The booming growth of corporate profits in America isn’t so explosive anymore.
Earnings at big companies grew as if they were on steroids for two years after the worst of the recession - much faster than the economic recovery itself.
But market analysts are expecting much slower profit growth when leading public businesses begin posting quarterly financial reports Tuesday.
Companies that make up the Standard & Poor’s 500 index are forecast to post a collective increase in earnings of about 3.3 percent for the first three months of the year, according to Thomson Reuters.

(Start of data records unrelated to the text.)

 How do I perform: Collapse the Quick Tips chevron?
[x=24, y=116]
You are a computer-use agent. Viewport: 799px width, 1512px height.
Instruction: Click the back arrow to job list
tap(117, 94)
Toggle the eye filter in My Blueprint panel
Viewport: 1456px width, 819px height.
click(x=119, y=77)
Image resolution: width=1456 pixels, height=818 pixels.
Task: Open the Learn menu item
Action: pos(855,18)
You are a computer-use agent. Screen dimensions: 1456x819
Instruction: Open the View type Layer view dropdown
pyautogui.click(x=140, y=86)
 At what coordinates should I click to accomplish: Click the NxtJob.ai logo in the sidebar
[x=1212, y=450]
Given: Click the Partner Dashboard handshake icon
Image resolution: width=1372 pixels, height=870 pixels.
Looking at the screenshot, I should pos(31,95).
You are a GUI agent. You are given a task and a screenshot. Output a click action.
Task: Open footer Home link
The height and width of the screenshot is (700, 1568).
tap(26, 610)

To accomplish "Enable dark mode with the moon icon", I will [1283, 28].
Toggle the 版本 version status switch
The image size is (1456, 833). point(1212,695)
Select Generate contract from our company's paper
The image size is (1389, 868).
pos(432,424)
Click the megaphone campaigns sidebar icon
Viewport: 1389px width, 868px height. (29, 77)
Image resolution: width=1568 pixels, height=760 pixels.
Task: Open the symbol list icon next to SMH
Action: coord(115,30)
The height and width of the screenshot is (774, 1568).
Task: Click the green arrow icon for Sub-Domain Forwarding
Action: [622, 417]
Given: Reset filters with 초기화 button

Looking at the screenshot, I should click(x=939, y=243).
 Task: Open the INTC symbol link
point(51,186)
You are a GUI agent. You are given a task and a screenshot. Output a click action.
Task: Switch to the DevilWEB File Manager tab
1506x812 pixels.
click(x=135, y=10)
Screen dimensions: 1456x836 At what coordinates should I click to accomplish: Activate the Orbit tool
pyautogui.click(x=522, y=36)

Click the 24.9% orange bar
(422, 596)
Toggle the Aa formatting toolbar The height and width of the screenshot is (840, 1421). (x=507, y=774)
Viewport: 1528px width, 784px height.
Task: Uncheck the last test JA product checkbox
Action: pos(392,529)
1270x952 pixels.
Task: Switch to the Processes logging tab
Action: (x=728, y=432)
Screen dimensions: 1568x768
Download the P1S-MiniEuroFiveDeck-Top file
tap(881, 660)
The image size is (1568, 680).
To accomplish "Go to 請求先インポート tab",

Other estimates vary, but they all forecast low to no profit increase for the S&P 500 companies during the quarter, compared with the same period last year.
Advertisement
A few points of comparison: Profits at those companies grew by 9 percent in the final quarter of 2011.
And in each of the three earlier quarters last year, earnings jumped anywhere from 12 to 19 percent. That pace of profit growth was even more dramatic in 2010.
Gains like that have helped big companies become more profitable than ever. Those same S&P 500 companies earned a combined $88.18 per share in the relatively good times of 2006 and saw earnings sink to $60.80 in 2009.
Then business fortunes started to improve and those companies made $97.82 a share last year - more than what they made in their peak years before the recession.
Profits drive the stock market, and both have recovered hand-in-hand since 2009.
The S&P 500 stock index jumped 12 percent during the first quarter of this year but has since retreated modestly as the new corporate earnings season approached.
Investors and economists don’t argue much with these latest forecasts. The real debate: Why is profit growth slowing down now and what does that mean for the future? Are we about to see a temporary blip on the screen or the beginning of the end of a very profitable business cycle?
Advertisement
“This deceleration of earnings growth is due to two temporary factors,’’ says Jim Swanson, chief investment strategist at MFS Investment Management in Boston.
“One is recession in Europe, and the other is this relentless rise in gas prices,’’ Swanson says. “I’m not concerned that the business cycle is at an end and the earnings story is over. I think this is a temporary, two-quarter phenomena.’’
Swanson points out that nearly 10 percent of sales by companies in the S&P 500 come from Europe, where he believes a recession will be mild and brief.
He looks at oil stocks to anticipate the future price of gas and concludes: “The market is saying we’re peaking now.’’
But the growth trajectory of corporate profits is also running into some basic facts of business life.
After many quarters of big percentage gains, the profit comparisons become increasingly difficult to beat. The law of big numbers will catch up with every business sooner or later.
Another factor: Companies grew profits much faster than the economy expanded because they cut costs so deeply.
That led to huge profit margins, but there are limits to those potential savings. Eventually, business profits begin to trace the relatively modest trajectory of the economy.
The smaller profit gain forecasts “are entirely consistent with a 2.5 percent type of gross domestic product number,’’ says Leo Grohowski, chief investment officer at BNY Mellon Wealth Management in Boston.
Advertisement
“The reason earnings growth is going to slow is that efficiency and productivity gains get harder to come by and comparisons are more difficult,’’ he says.
Grohowski points out that the first-quarter fortunes of companies will vary and many will continue to report big gains in earnings.
But the performance will vary widely from one sector of the economy to another.
Among 10 leading industry groups, analysts estimate three will post lower profits, and the others will report bigger earnings.
But all of those sector gains are expected to be muted. The biggest gain of 10.6 percent - forecast for industrial companies - doesn’t look very dramatic compared with the gains of 2011.
Business profits may very well be under pressure from temporary factors that will fade later in the year.
But the very low cost of doing business in recent years - whether that means the cost of labor or the rate of interest on borrowed money - can’t go much lower and will surely rise in the future.